- _Work item_: Exclude the pictures; give every entry again exactly as written.

- _Working data_:
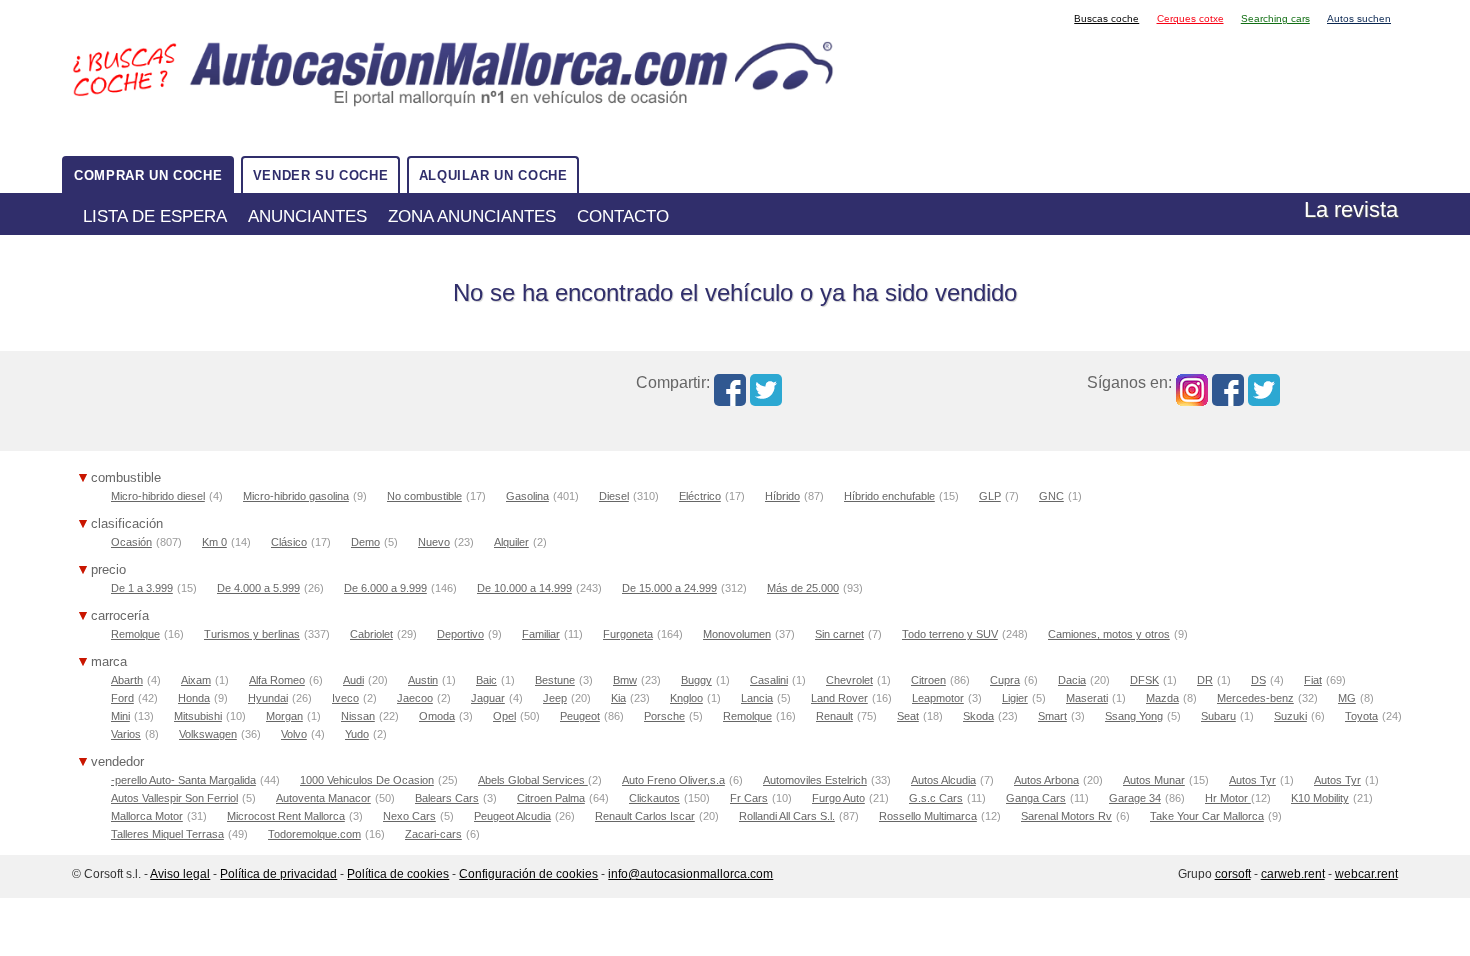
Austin (423, 680)
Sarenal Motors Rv (1066, 816)
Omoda (437, 716)
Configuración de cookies (528, 874)
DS (1258, 680)
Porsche (664, 716)
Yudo (357, 734)
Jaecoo (415, 698)
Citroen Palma (551, 798)
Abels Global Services (533, 780)
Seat (908, 716)
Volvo (294, 734)
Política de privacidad (278, 874)
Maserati (1087, 698)
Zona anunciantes (472, 216)
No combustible (424, 496)
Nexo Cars (409, 816)
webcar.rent (1366, 874)
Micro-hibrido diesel (158, 496)
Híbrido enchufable (889, 496)
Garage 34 (1135, 798)
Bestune (555, 680)
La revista (1351, 209)
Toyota (1361, 716)
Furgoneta (628, 634)
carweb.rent (1293, 874)
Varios (126, 734)
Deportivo (460, 634)
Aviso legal (180, 874)
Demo (365, 542)
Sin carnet (839, 634)
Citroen (928, 680)
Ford (122, 698)
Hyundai (268, 698)
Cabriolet (371, 634)
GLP (990, 496)
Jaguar (488, 698)
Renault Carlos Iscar (645, 816)
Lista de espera (155, 216)
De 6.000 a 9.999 (385, 588)
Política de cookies (398, 874)
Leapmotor (938, 698)
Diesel (614, 496)
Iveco (345, 698)
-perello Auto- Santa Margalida (183, 780)
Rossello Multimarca (928, 816)
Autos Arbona (1046, 780)
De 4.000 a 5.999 (258, 588)
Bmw (625, 680)
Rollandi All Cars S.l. (787, 816)
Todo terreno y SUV (950, 634)
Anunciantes (307, 216)
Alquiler (511, 542)
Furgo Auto (838, 798)
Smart (1052, 716)
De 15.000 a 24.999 (669, 588)
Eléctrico (700, 496)
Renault (834, 716)
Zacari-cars (433, 834)
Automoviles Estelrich (815, 780)
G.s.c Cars (936, 798)
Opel (504, 716)
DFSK (1144, 680)
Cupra (1005, 680)
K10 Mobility (1320, 798)
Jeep (555, 698)
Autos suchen (1359, 18)
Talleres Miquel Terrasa (167, 834)
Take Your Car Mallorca (1207, 816)
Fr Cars (749, 798)
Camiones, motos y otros (1109, 634)
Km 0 (214, 542)
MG (1347, 698)
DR (1205, 680)
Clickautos (654, 798)
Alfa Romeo (277, 680)
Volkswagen (208, 734)
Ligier (1015, 698)
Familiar (541, 634)
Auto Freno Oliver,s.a (673, 780)
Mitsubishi (198, 716)
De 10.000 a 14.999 (524, 588)
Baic (486, 680)
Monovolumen (737, 634)
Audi (353, 680)
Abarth (127, 680)
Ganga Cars (1036, 798)
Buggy (696, 680)
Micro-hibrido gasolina (296, 496)
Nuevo (434, 542)
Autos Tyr (1252, 780)
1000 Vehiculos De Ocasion (367, 780)
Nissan (358, 716)
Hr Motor (1228, 798)
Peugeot (580, 716)
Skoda (978, 716)
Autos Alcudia (943, 780)
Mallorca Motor (147, 816)
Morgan (284, 716)
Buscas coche (1106, 18)
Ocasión (131, 542)
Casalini (769, 680)
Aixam (196, 680)
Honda (194, 698)
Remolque (135, 634)
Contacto (623, 216)
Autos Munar (1154, 780)
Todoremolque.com (314, 834)
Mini (120, 716)
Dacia (1072, 680)
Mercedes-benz (1255, 698)
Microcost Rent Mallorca (286, 816)
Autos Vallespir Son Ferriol (174, 798)
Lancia (757, 698)
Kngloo (686, 698)
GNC (1051, 496)
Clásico (289, 542)
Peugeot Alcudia (512, 816)
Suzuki (1290, 716)
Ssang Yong (1134, 716)
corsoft (1233, 874)
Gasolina (527, 496)
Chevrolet (849, 680)
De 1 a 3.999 (142, 588)
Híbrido (782, 496)
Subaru (1218, 716)
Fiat (1313, 680)
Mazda (1162, 698)
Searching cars (1275, 18)
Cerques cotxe (1190, 18)
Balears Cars (447, 798)
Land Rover (839, 698)
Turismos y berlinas (252, 634)
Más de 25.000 (803, 588)
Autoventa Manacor (323, 798)
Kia (618, 698)
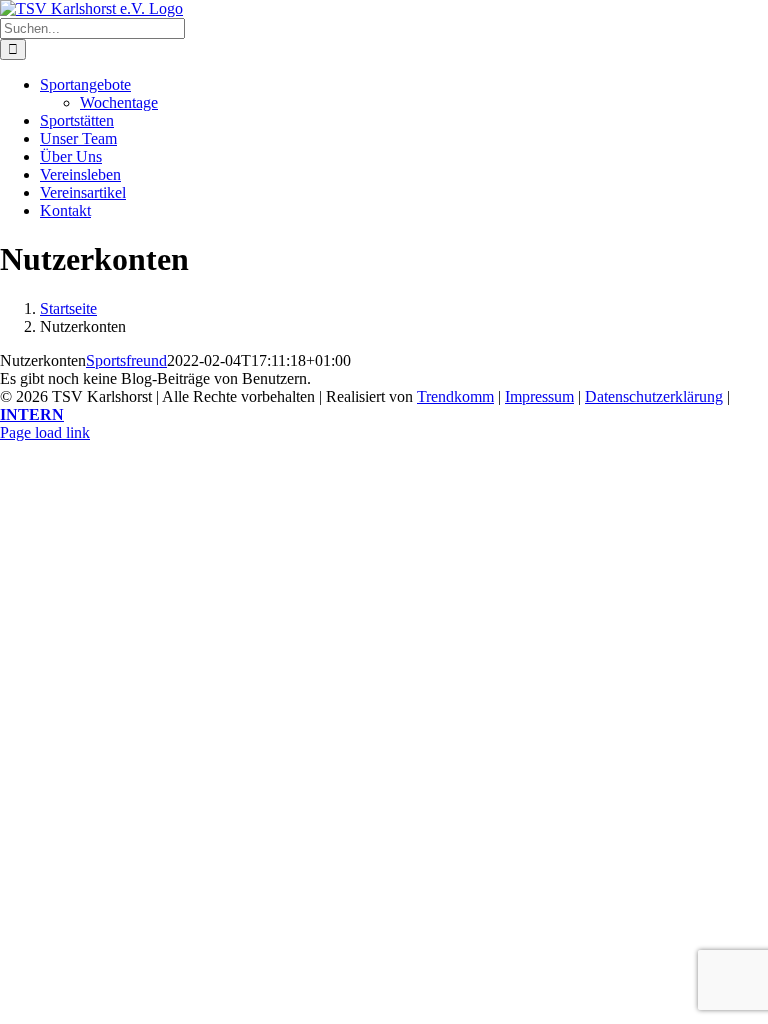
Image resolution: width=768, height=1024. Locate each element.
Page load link (45, 432)
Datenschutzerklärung (654, 396)
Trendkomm (455, 396)
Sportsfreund (126, 360)
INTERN (32, 414)
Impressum (539, 396)
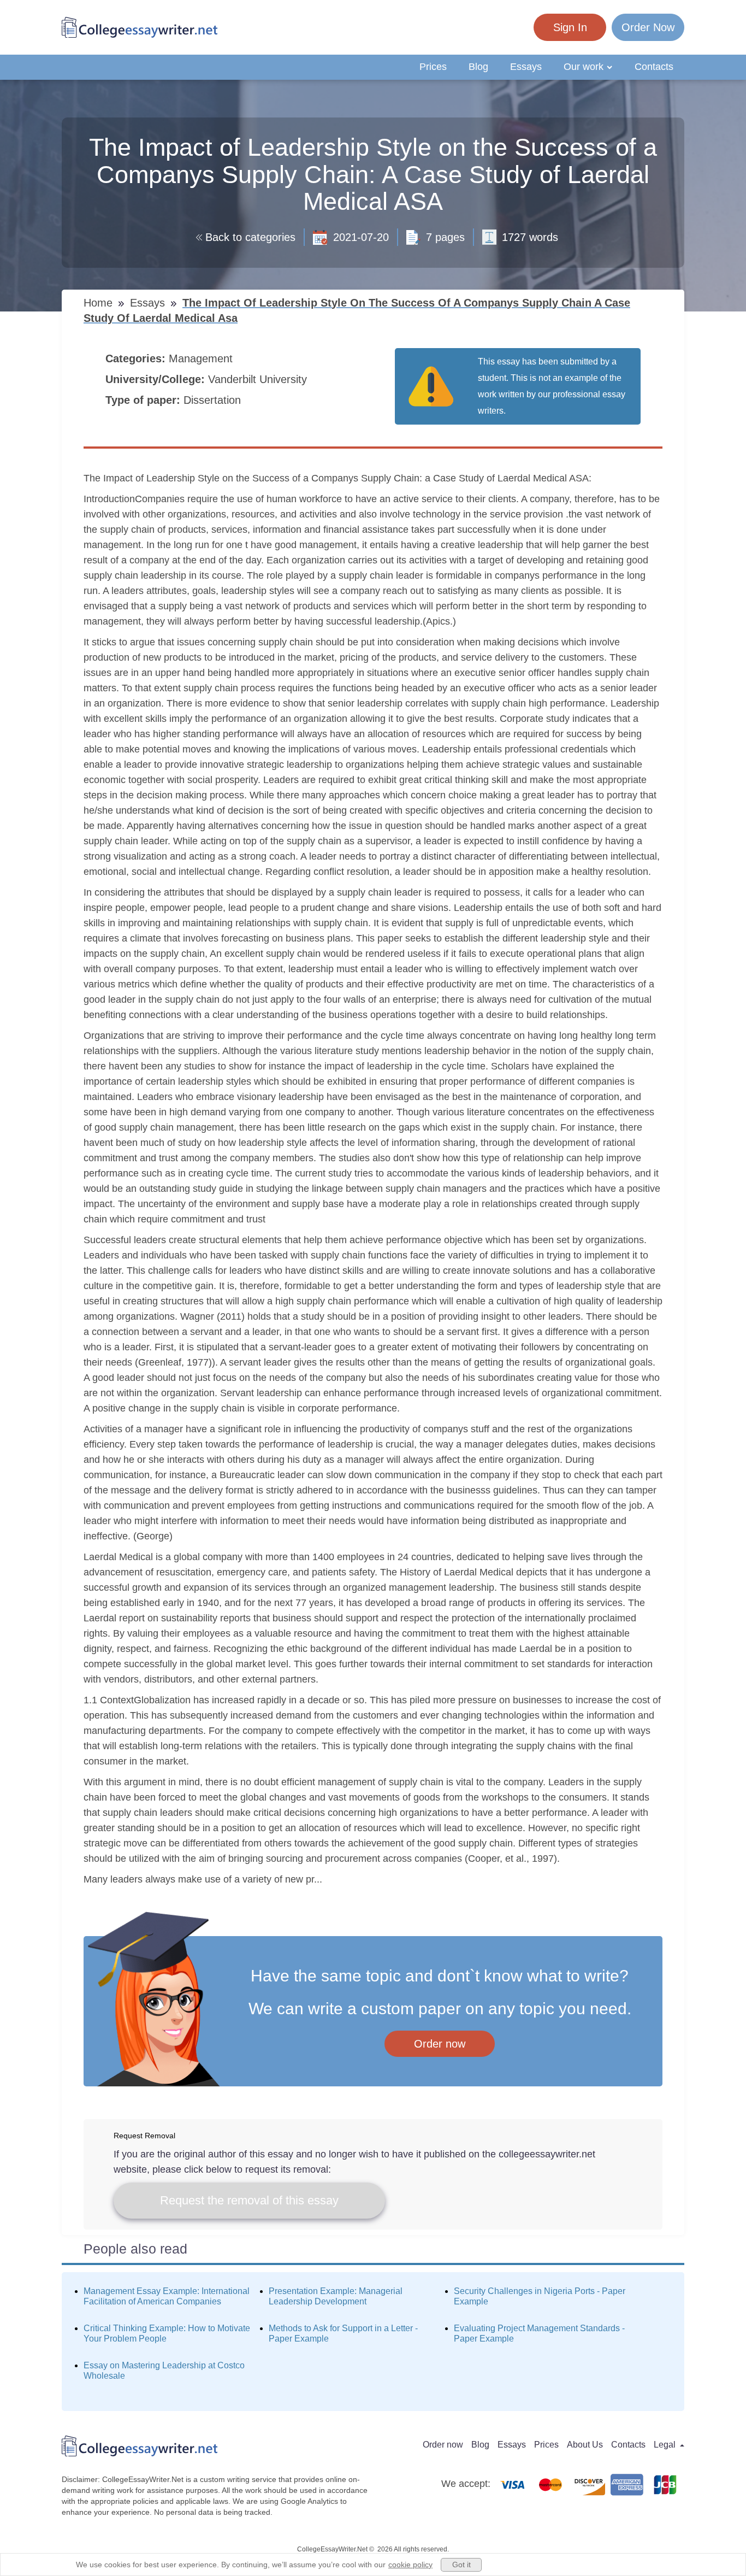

- _Solved exercise_:
Austin (423, 680)
Sarenal Motors Rv (1066, 816)
Omoda (437, 716)
Configuración de cookies (528, 874)
DS (1258, 680)
Porsche (664, 716)
Yudo (357, 734)
Jaecoo (415, 698)
Citroen Palma (551, 798)
Abels Global Services (533, 780)
Seat (908, 716)
Volvo (294, 734)
Política de privacidad (278, 874)
Maserati (1087, 698)
Zona anunciantes (472, 216)
No combustible (424, 496)
Nexo Cars (409, 816)
webcar.rent (1366, 874)
Micro-hibrido diesel (158, 496)
Híbrido enchufable (889, 496)
Garage 34 (1135, 798)
Bestune (555, 680)
La revista (1351, 209)
Toyota (1361, 716)
Furgoneta (628, 634)
carweb.rent (1293, 874)
Varios (126, 734)
Deportivo (460, 634)
Aviso legal (180, 874)
Demo (365, 542)
Sin carnet (839, 634)
Citroen (928, 680)
Ford (122, 698)
Hyundai (268, 698)
Cabriolet (371, 634)
GLP (990, 496)
Jaguar (488, 698)
Renault Carlos Iscar (645, 816)
Lista de espera (155, 216)
De 6.000 a 9.999 (385, 588)
Política de cookies (398, 874)
Leapmotor (938, 698)
Diesel (614, 496)
Iveco (345, 698)
-perello Auto- Santa Margalida (183, 780)
Rossello Multimarca (928, 816)
Autos Arbona (1046, 780)
De 4.000 a 5.999 (258, 588)
Bmw (625, 680)
Rollandi All Cars S.l. (787, 816)
Todo terreno y SUV (950, 634)
Anunciantes (307, 216)
Alquiler (511, 542)
Furgo Auto (838, 798)
Smart (1052, 716)
De 15.000 a 24.999 (669, 588)
Eléctrico (700, 496)
Renault (834, 716)
Zacari-cars (433, 834)
Automoviles Estelrich (815, 780)
G.s.c Cars (936, 798)
Opel (504, 716)
DFSK (1144, 680)
Cupra (1005, 680)
K10 Mobility (1320, 798)
Jeep (555, 698)
Autos suchen (1359, 18)
Talleres Miquel Terrasa (167, 834)
Take Your Car Mallorca (1207, 816)
Fr Cars (749, 798)
Camiones, motos y otros (1109, 634)
Km 0 (214, 542)
MG (1347, 698)
DR (1205, 680)
Clickautos (654, 798)
Alfa Romeo (277, 680)
Volkswagen (208, 734)
Ligier (1015, 698)
Familiar (541, 634)
Auto Freno Oliver,s.a (673, 780)
Mitsubishi (198, 716)
De 10.000 a 14.999 (524, 588)
Baic (486, 680)
Monovolumen (737, 634)
Audi (353, 680)
Abarth (127, 680)
Ganga Cars (1036, 798)
Buggy (696, 680)
Micro-hibrido gasolina (296, 496)
Nuevo (434, 542)
Autos Tyr (1252, 780)
1000 Vehiculos De Ocasion (367, 780)
Nissan (358, 716)
Hr Motor (1228, 798)
Peugeot (580, 716)
Skoda (978, 716)
Autos Alcudia (943, 780)
Mallorca Motor (147, 816)
Morgan (284, 716)
Buscas coche (1106, 18)
Ocasión (131, 542)
Casalini (769, 680)
Aixam (196, 680)
Honda (194, 698)
Remolque (135, 634)
Contacto (623, 216)
Autos Munar (1154, 780)
Todoremolque.com (314, 834)
Mini (120, 716)
Dacia (1072, 680)
Mercedes-benz (1255, 698)
Microcost Rent Mallorca (286, 816)
Autos Vallespir Son Ferriol (174, 798)
Lancia (757, 698)
Kngloo (686, 698)
GNC (1051, 496)
Clásico (289, 542)
Peugeot Alcudia (512, 816)
Suzuki (1290, 716)
Ssang Yong (1134, 716)
corsoft (1233, 874)
Gasolina (527, 496)
Chevrolet (849, 680)
De 1 a 3.999 (142, 588)
Híbrido (782, 496)
Subaru (1218, 716)
Fiat (1313, 680)
Mazda (1162, 698)
Searching cars (1275, 18)
Cerques cotxe (1190, 18)
Balears Cars (447, 798)
Land Rover (839, 698)
Turismos y berlinas (252, 634)
Más de 25.000 (803, 588)
Autoventa Manacor (323, 798)
Kia (618, 698)
Image resolution: width=768, height=1024. Locate each element.
Page load link (45, 432)
Datenschutzerklärung (654, 396)
Trendkomm (455, 396)
Sportsfreund (126, 360)
INTERN (32, 414)
Impressum (539, 396)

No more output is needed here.